##### Supplied text

Two circles intersect in points $A$ and $B$.$PQ$ is a line segment through $A$ and terminating on the two circles. Prove that $\frac{BP}{BQ}$ is constant for all allowable configuration of PQ.
May be it is a easy question, but I failed to answer it.I tried to rotate the small circle along the line $AB$.Please give me some hints.
Let $R_1$ and $R_2$ be radii of our circles.
Then your statement follows immediately from the law of sines.
The hint for another way without trigonometry.
Let $O_1$ and $O_2$ be centers of circles $(PAP)$ and $QAB$)$ respectively
and let $M$ and $N$ be midpoints of $PB$ and $QB$ respectively.
Prove that $\Delta PMO_1\sim\Delta QNO_2$.
This was a similar triangles problem.

##########

Problems ▸
1) Rewrite the stretch of the intersecting-circles thread from "May be it is" through "similar triangles problem.", putting "sine rule" in place of "law of sines".
2) Continue the intersecting-circles thread from its last sentence.

##### Stored rows

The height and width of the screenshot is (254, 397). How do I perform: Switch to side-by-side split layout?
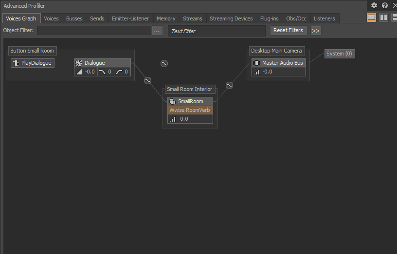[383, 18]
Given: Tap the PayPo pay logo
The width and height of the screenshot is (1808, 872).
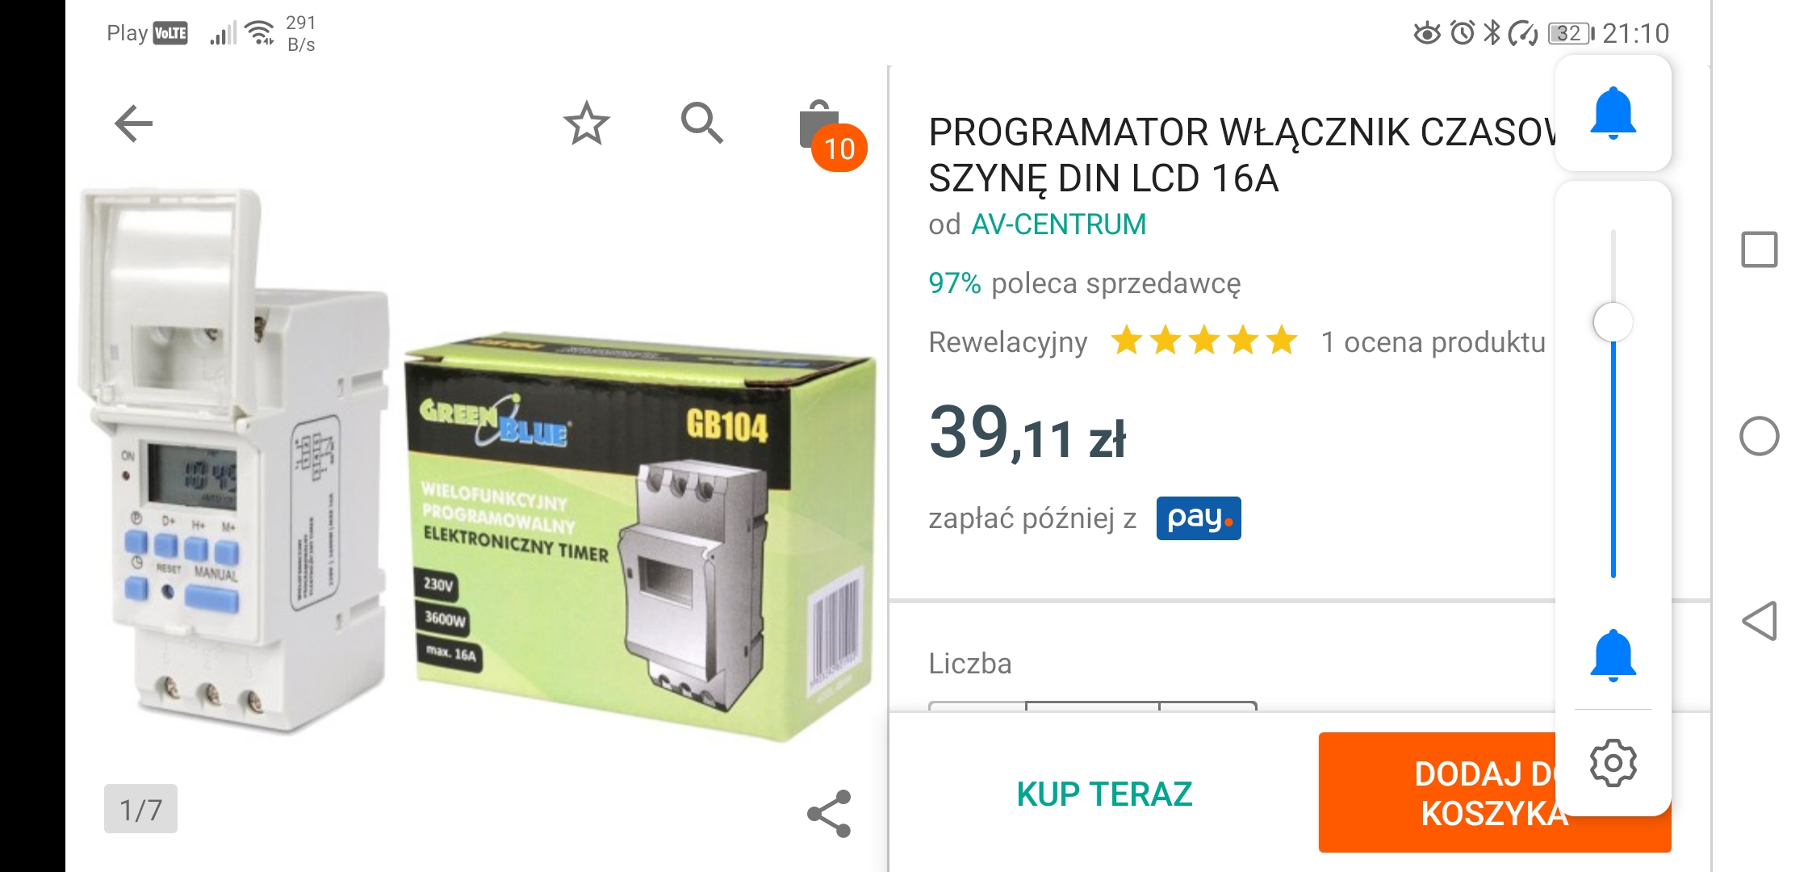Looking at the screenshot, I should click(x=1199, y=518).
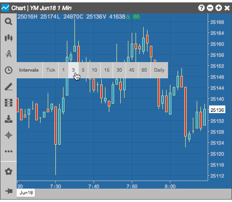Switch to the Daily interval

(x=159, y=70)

##########

Answers to the exercises ▸
1)
May be it is a easy question, but I failed to answer it.I tried to rotate the small circle along the line $AB$.Please give me some hints.
Let $R_1$ and $R_2$ be radii of our circles.
Then your statement follows immediately from the sine rule.
The hint for another way without trigonometry.
Let $O_1$ and $O_2$ be centers of circles $(PAP)$ and $QAB$)$ respectively
and let $M$ and $N$ be midpoints of $PB$ and $QB$ respectively.
Prove that $\Delta PMO_1\sim\Delta QNO_2$.
This was a similar triangles problem.

2)
Firstly, let $O_1$ be the centre of the circle on which $P$ is on and $O_2$ be the centre of the circle on which $Q$ is on.
It is easy to show $O_1 O_2$ bisects $AB$. Thus, $\angle BO_1 O_2 = \frac{1}{2} BO_1 A$.
Also, $\angle BO_1 A = 2 \angle BPA$. Thus, $\angle BO_1 O_2 = \angle BPA$.
Similarly, we can show $\angle BO_2 O_1 = \angle BQA$.
Thus, $\Delta BO_1 O_2 \sim BPQ$ since they are equiangular. Therefore, $\frac{BP}{BQ}=\frac{BO_1}{BO_2}$, which always remains constant.
Thus, proven.